Los discursos nacionalistas recuperan hoy viejos reclamos identitarios y evitan enfrentarse a los retos del presente. Es como si quisiesen vivir en pleno siglo XXI con los ropajes del XIX, escribe en El País el historiador y sociólogo José Andrés Rojo. 

Hay algunos episodios que están ocurriendo ahora que parecen remedar a otros que sucedieron en el siglo XIX. Mejor dicho, durante el último tercio del siglo XIX. Por entonces se produjo ya una primera globalización que conectó a gentes de países distintos y que facilitó enormemente la comunicación entre mundos que antes habían vivido de espaldas, ignorándose por completo. Se produjeron, además, un montón de atentados: la rabia y el rencor crecieron en los márgenes del sistema y floreció el nihilismo. Muchos anarquistas encarnaron esa furia y, como hacen hoy los terroristas islamistas (salvando las distancias, los métodos, los objetivos y todo lo que se quiera), procedieron a liquidar a jefes de Estado, primeros ministros, políticos de la más variada ralea e, incluso, a la emperatriz Sissi. Iba paseando con una de sus damas de compañía, se le acercó un tipo con un estilete, se lo clavó en el corazón. Fin.
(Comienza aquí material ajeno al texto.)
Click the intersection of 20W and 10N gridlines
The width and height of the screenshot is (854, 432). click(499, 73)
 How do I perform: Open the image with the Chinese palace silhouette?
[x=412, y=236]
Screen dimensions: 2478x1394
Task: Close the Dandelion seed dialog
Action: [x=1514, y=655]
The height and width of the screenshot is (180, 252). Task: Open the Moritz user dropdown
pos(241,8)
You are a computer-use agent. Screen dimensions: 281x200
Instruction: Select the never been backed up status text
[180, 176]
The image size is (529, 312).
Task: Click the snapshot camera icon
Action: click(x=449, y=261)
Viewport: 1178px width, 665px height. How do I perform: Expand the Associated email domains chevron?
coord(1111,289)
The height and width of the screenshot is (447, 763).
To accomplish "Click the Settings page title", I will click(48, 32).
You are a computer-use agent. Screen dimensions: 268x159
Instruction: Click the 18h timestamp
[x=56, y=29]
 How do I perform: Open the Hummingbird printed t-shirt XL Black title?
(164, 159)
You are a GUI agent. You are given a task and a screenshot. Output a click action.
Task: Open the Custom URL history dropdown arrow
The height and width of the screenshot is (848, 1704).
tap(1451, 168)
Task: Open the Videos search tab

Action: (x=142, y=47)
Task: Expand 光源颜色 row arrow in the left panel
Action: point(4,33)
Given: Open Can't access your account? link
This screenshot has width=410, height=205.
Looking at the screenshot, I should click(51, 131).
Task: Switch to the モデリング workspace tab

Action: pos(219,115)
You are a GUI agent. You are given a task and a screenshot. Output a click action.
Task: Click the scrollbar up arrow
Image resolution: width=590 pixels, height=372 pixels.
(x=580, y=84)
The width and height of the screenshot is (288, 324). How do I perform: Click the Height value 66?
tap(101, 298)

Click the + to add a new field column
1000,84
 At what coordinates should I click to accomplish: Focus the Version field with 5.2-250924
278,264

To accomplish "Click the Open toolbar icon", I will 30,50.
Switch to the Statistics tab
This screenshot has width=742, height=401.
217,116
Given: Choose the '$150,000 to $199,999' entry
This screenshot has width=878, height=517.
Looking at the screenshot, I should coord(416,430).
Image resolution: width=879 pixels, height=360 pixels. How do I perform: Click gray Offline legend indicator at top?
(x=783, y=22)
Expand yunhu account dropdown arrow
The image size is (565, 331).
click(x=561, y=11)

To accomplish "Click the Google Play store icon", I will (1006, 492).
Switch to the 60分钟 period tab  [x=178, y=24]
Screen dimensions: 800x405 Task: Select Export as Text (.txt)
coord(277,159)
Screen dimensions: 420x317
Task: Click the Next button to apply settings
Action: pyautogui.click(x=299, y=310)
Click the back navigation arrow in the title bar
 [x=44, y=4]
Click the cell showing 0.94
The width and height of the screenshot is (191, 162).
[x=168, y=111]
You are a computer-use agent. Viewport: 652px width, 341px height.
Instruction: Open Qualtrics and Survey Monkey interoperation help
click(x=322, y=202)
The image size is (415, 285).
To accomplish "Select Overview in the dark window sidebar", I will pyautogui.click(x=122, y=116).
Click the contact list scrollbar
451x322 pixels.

Fue también una temporada en que florecieron los nacionalismos. Esta fiebre, que arrancó con los románticos, fue tomando posiciones cada vez más agresivas y sofisticadas. El gran desafío era el de seducir a las masas y el camino más rápido pasaba por encender sus emociones. La nueva política decidió entonces explotar a fondo los símbolos. Himnos, marchas, monumentos, mitos. “Había que inventar juegos y deportes públicos, festejos y ceremonias, con el fin de que el pueblo pudiera imbuirse de la virtud del patriotismo y resistirse a distracciones como la de teatros, óperas o comedias”. La recomendación era de Rousseau, y los nacionalistas la siguieron al pie de la letra.

Richard Wagner fue uno de los grandes artífices en la recuperación de las auténticas esencias de Alemania. Supo trasladar a sus óperas los anhelos utópicos de la clase media, y lo hizo a través de una fórmula feliz: el alma debía hacer un esfuerzo para alzarse por encima del mundo presente “hasta alcanzar una unidad superior mediante memorias ancestrales”. Así explicó el historiador George L. Mosse en su libro sobre la nacionalización de las masas el poder del mythos, el camino más rápido para conectar con lo más profundo del Volk, del pueblo, e instalarse en el ser verdadero e inmutable.

En ésas andamos. Y lo peor de todo es que ya no son sólo los nacionalismos los que reclaman a las masas que recuperen su verdadero ser. También le han entrado esos apretones a la izquierda, que ya no anda pensando en políticas concretas que favorezcan a los más desprotegidos, sino que no deja de mirarse en el espejo para reconocer quién de todos los que la encarnan es de verdad el más auténtico.

Nietzsche estuvo muy próximo a Wagner y la ruptura con su gran amigo fue para él devastadora. Cuando luchaba por superarla escribió El viajero y su sombra. Harto de todos los curadores de almas que invitaban a realizar grandes viajes para encontrar esas esencias remotas, reclamaba ocuparse de “las cosas más cercanas”, que son las que de verdad importan. Quizá sea un buen momento para escucharlo, ahora que en el siglo XXI tan fascinados estamos por las cuitas del XIX.



Representación de "Parsifal", de Richard Wagner (2005)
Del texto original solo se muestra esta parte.